(Beginning of RECORDS SHOWN)

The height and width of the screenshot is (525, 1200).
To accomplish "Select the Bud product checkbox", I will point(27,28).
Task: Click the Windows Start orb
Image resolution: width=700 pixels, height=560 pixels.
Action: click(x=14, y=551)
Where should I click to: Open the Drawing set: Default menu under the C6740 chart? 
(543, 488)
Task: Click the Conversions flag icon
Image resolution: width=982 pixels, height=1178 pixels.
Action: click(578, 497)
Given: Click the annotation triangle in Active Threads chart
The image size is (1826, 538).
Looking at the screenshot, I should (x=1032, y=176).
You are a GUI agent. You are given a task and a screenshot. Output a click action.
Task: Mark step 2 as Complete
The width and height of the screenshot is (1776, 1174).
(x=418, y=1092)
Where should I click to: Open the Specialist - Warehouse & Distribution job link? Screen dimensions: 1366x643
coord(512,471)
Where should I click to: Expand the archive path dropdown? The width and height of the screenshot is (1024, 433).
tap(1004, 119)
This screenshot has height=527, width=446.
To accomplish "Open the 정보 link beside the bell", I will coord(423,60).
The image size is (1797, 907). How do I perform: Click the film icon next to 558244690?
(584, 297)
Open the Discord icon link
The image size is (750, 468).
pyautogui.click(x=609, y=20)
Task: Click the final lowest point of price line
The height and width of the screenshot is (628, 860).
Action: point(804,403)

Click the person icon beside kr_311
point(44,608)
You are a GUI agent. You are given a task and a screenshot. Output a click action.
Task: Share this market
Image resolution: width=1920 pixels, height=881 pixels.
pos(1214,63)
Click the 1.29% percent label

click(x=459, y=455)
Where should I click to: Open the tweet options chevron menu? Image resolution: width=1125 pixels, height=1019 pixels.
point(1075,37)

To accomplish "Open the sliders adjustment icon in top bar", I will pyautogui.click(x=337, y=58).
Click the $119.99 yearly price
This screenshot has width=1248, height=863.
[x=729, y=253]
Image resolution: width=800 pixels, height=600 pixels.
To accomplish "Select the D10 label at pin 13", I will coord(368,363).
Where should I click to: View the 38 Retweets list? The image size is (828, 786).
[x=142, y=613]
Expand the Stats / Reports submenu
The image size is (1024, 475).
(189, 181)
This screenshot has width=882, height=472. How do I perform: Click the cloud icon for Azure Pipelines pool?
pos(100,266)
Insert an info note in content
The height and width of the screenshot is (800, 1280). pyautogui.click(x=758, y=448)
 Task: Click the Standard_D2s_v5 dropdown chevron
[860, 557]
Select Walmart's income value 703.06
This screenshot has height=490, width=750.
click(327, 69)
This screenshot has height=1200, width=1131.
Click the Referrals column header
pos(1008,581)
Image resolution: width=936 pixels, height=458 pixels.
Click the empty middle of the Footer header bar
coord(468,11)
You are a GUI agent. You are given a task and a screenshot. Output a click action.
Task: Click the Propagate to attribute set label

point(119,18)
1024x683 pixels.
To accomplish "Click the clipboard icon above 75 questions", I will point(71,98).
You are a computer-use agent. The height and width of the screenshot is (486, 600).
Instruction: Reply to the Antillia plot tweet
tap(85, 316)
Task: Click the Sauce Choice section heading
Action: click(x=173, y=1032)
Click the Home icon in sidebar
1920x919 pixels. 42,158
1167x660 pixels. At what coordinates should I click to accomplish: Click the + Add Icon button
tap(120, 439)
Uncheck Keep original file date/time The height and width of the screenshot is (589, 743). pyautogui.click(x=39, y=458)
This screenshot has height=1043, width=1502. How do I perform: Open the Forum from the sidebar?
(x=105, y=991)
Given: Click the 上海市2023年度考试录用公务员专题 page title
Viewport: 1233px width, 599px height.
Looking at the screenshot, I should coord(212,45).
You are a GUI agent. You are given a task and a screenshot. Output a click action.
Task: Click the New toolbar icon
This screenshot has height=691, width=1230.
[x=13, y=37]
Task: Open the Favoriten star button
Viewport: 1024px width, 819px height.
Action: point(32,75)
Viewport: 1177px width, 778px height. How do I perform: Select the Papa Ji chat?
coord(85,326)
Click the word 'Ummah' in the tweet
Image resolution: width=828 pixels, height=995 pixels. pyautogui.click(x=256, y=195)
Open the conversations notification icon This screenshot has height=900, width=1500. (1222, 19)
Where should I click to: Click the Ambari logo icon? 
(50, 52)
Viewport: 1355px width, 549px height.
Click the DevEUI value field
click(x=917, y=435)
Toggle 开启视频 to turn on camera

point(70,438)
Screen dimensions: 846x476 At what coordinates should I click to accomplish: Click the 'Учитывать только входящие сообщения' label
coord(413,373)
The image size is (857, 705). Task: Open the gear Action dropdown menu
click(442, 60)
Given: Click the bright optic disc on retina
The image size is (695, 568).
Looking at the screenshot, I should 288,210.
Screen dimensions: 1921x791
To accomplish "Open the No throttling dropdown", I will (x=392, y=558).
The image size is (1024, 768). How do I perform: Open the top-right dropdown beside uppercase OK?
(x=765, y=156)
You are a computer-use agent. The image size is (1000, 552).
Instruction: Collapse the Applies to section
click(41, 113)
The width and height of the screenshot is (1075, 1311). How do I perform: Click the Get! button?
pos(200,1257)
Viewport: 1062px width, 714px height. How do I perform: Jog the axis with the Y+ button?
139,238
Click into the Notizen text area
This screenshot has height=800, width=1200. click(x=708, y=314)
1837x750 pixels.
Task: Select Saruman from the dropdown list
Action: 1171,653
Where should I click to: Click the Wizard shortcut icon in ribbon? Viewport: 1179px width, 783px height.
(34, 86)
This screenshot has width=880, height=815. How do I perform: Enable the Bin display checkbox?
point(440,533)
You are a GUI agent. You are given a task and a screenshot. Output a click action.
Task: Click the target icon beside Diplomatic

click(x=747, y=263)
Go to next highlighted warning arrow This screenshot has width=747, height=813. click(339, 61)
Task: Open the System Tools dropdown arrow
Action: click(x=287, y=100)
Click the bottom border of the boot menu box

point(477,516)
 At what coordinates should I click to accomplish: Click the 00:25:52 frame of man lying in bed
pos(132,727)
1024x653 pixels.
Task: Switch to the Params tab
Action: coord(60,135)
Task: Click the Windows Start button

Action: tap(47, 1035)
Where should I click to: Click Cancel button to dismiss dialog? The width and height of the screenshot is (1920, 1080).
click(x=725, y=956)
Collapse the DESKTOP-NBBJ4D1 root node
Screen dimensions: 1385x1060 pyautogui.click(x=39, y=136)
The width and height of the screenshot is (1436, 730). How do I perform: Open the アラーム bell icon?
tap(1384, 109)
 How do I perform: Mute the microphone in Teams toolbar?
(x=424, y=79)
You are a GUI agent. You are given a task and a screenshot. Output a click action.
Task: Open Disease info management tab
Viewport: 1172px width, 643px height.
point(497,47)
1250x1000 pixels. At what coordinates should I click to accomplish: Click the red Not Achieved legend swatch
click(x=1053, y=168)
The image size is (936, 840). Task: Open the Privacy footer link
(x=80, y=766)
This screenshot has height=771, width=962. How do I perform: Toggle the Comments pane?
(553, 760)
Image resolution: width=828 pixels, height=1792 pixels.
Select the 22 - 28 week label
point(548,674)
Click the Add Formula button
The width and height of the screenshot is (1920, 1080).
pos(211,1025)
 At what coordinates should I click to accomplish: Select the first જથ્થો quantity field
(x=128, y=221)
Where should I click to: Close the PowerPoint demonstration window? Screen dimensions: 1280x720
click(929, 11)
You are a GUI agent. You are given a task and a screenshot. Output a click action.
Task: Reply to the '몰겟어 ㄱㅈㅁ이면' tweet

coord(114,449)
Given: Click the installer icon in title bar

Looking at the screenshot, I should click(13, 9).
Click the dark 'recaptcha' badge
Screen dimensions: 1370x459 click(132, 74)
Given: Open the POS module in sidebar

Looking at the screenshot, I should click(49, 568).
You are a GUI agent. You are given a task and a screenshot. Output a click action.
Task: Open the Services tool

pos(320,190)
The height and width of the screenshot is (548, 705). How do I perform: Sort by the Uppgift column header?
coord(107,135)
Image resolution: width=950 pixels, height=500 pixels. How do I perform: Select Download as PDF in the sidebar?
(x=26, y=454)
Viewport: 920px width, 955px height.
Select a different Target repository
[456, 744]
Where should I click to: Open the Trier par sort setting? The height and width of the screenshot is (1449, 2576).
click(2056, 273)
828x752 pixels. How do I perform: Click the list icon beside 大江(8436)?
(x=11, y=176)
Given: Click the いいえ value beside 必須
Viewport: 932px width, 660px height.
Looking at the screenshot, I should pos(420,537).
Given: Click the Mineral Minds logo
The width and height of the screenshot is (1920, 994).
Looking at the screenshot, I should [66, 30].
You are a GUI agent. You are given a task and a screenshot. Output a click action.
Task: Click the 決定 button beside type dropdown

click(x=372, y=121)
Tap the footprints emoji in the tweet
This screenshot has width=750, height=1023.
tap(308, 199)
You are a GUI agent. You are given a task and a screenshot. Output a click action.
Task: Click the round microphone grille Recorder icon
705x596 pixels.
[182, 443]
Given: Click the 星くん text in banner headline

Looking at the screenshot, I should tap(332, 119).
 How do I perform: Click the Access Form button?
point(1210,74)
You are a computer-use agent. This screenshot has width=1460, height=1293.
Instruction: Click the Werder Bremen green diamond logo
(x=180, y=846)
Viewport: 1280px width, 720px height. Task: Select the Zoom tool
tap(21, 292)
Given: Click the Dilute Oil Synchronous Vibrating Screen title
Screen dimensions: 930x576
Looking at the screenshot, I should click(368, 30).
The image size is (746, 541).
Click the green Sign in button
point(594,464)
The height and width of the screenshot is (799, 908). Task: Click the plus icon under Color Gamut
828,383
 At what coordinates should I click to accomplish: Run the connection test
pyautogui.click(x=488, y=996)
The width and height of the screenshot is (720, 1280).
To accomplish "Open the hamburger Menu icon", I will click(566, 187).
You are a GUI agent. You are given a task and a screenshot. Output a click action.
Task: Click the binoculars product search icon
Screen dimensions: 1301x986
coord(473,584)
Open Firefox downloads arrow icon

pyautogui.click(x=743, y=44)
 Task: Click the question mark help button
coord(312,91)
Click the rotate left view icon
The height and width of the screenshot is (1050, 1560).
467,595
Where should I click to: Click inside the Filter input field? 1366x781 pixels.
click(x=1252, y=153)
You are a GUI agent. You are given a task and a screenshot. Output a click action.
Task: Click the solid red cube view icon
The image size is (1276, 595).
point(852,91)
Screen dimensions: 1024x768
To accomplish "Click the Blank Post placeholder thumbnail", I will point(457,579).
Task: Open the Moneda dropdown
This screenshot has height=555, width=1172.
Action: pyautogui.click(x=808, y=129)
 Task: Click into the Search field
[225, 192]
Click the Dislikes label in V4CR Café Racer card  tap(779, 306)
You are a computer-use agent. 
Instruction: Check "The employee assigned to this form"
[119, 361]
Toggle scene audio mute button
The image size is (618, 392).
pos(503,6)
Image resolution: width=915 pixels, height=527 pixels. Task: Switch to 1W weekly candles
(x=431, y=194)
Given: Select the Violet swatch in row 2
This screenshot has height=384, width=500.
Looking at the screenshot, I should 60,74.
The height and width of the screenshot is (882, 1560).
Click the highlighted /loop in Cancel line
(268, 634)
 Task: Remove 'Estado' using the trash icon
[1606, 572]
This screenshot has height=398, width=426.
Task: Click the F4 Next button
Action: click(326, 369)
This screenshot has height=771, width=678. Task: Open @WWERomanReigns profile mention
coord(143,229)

(End of RECORDS SHOWN)

REQUIREMENT → Copy here each line of the preceding records with "product" in it.

RESPONSE →
To accomplish "Select the Bud product checkbox", I will point(27,28).
Task: Click the binoculars product search icon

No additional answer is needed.